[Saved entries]
────────────────
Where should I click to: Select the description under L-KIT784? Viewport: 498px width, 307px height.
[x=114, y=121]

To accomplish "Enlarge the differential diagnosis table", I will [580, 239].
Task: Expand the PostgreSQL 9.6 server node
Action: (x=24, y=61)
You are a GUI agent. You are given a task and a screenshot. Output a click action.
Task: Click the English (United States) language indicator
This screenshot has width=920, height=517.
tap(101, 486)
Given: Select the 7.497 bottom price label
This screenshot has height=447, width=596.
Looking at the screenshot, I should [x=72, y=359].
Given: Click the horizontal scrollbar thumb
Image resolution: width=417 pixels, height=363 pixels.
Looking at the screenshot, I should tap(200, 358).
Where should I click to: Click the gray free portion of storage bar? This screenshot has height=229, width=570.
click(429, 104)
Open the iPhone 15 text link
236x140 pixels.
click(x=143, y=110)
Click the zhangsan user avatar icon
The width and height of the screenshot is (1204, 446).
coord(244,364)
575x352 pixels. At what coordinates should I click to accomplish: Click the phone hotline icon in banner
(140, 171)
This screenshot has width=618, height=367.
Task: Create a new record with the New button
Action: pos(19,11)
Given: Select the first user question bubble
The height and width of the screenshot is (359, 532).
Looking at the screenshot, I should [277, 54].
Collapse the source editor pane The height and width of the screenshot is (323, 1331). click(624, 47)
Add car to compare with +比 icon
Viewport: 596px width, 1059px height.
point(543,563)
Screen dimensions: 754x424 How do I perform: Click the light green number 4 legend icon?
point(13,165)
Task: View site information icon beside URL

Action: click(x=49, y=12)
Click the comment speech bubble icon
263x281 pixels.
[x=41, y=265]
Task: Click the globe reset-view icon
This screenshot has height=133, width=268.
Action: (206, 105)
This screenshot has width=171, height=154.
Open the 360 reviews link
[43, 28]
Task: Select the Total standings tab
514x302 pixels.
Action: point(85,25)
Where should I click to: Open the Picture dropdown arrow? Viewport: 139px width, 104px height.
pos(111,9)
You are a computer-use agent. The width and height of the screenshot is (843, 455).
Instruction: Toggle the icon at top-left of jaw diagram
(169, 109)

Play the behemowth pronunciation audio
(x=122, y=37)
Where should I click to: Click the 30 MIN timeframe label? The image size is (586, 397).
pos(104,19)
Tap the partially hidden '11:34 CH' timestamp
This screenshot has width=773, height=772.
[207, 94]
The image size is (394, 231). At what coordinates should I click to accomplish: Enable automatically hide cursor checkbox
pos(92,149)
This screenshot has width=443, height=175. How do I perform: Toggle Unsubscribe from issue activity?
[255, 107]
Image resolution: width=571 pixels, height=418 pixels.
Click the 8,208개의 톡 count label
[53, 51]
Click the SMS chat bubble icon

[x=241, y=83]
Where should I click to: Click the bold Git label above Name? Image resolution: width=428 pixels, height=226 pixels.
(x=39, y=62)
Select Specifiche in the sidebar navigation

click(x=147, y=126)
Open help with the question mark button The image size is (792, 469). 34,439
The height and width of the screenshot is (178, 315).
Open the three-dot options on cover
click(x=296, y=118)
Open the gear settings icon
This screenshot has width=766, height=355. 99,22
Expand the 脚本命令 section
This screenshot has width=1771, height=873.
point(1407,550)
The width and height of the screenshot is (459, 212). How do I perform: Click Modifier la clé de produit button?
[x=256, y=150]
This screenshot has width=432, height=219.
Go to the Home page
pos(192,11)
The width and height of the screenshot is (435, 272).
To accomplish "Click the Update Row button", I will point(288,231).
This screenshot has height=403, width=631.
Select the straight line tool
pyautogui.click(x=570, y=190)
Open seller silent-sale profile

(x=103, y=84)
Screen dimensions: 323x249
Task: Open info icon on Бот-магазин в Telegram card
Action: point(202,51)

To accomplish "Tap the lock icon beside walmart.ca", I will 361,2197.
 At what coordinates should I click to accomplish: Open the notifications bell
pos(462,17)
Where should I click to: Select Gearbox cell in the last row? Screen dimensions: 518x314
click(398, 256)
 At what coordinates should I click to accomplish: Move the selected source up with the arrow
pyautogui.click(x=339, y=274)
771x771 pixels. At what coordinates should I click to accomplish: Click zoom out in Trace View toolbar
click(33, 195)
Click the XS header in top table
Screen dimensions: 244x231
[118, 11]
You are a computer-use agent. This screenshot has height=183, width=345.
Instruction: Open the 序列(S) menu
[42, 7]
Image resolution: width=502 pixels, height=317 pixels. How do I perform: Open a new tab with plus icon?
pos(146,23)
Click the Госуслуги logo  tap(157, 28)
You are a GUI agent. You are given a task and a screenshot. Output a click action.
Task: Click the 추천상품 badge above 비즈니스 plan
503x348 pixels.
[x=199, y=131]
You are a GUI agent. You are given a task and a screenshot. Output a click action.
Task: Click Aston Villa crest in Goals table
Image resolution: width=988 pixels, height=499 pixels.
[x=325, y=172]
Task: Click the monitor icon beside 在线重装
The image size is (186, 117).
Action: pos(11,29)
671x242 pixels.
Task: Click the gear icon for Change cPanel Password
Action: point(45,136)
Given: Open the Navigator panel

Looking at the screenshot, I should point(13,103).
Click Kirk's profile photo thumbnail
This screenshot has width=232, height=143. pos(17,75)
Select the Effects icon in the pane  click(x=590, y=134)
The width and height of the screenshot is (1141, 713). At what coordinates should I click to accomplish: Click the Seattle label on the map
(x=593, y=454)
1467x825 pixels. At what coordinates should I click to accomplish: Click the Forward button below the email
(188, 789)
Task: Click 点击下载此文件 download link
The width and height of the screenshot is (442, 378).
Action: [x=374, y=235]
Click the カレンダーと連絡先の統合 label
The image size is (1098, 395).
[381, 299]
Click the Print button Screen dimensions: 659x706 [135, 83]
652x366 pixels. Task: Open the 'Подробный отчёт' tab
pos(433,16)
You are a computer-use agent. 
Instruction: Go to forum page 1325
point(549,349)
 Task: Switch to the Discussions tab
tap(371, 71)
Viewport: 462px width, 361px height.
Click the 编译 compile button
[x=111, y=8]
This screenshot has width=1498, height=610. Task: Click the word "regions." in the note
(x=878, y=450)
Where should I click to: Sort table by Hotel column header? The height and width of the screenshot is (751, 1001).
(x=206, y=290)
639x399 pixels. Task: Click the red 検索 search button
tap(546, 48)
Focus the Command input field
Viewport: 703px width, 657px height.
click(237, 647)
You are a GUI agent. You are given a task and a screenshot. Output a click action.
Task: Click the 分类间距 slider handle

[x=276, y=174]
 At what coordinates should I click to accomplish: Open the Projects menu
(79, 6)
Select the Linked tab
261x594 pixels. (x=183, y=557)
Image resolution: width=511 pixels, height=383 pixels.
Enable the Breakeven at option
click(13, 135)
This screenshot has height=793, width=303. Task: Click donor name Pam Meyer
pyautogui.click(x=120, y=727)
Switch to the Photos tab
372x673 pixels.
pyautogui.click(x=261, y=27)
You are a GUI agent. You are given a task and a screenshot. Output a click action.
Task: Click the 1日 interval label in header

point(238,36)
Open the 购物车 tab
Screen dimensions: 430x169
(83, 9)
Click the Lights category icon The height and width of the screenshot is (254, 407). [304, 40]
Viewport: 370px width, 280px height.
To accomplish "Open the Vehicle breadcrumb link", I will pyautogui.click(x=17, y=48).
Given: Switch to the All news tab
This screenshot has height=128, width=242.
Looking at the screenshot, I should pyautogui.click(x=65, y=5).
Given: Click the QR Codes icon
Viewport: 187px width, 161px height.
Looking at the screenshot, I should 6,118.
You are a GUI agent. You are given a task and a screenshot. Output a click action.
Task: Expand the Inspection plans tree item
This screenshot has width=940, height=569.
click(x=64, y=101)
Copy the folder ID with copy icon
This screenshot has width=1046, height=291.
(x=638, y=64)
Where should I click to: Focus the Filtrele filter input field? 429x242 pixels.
────────────────
## WHAT TO WORK ON
Locate the lines above that hold the word "question". Show every one of them.

## SOLUTION FOR THIS PROBLEM
Given: Select the first user question bubble
Open help with the question mark button The image size is (792, 469). 34,439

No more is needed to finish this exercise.